Exercise objective: Please give back the part of the listing that opens with the line containing "Task: Open the Front Camera dropdown" and closes with the line containing "Looking at the screenshot, I should click(x=21, y=28).", with "dropdown" renamed to "menu" and everything else left unchanged.
#### Data lines
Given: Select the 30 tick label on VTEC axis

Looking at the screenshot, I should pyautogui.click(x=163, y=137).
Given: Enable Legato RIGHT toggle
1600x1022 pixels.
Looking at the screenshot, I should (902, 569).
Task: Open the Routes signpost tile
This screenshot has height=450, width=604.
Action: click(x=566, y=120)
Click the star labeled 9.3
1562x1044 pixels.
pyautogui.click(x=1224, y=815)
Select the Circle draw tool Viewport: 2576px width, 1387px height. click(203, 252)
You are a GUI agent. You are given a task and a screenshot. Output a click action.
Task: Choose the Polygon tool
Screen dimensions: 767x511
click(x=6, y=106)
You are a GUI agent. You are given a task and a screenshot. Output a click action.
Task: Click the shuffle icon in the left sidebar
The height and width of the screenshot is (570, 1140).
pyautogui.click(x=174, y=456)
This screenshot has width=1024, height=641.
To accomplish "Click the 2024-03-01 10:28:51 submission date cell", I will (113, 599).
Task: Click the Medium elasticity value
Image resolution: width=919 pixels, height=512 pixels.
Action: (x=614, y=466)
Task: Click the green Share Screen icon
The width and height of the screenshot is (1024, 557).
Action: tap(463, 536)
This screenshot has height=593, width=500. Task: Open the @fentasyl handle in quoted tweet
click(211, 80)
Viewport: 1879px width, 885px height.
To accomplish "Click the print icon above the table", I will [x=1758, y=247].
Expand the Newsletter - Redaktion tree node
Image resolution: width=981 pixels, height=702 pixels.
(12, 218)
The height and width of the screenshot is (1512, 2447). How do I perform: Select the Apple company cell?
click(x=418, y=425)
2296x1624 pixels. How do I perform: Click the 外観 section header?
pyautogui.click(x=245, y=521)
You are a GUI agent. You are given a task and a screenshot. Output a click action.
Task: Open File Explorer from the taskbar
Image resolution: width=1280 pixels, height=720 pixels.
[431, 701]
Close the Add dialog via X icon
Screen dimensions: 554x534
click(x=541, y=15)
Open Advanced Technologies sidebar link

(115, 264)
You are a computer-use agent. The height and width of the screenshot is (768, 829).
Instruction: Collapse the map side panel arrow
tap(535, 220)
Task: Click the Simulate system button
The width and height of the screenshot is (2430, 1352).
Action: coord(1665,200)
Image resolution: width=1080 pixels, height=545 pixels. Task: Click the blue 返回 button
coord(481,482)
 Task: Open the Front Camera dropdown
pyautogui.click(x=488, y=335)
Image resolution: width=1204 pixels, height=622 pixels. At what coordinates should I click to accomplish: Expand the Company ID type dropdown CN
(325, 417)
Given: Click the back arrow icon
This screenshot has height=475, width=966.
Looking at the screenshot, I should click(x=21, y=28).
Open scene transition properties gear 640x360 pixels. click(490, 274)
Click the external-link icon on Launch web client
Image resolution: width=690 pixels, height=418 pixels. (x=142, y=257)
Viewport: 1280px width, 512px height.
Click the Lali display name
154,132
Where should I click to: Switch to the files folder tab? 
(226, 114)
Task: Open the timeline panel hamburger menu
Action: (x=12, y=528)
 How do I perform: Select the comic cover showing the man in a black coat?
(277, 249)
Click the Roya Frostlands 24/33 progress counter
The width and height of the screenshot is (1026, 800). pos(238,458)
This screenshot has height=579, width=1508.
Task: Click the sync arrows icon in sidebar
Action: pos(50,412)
########
Result:
 Task: Open the Front Camera menu
pyautogui.click(x=488, y=335)
Image resolution: width=1204 pixels, height=622 pixels. At what coordinates should I click to accomplish: Expand the Company ID type menu CN
(325, 417)
Given: Click the back arrow icon
This screenshot has height=475, width=966.
Looking at the screenshot, I should click(x=21, y=28).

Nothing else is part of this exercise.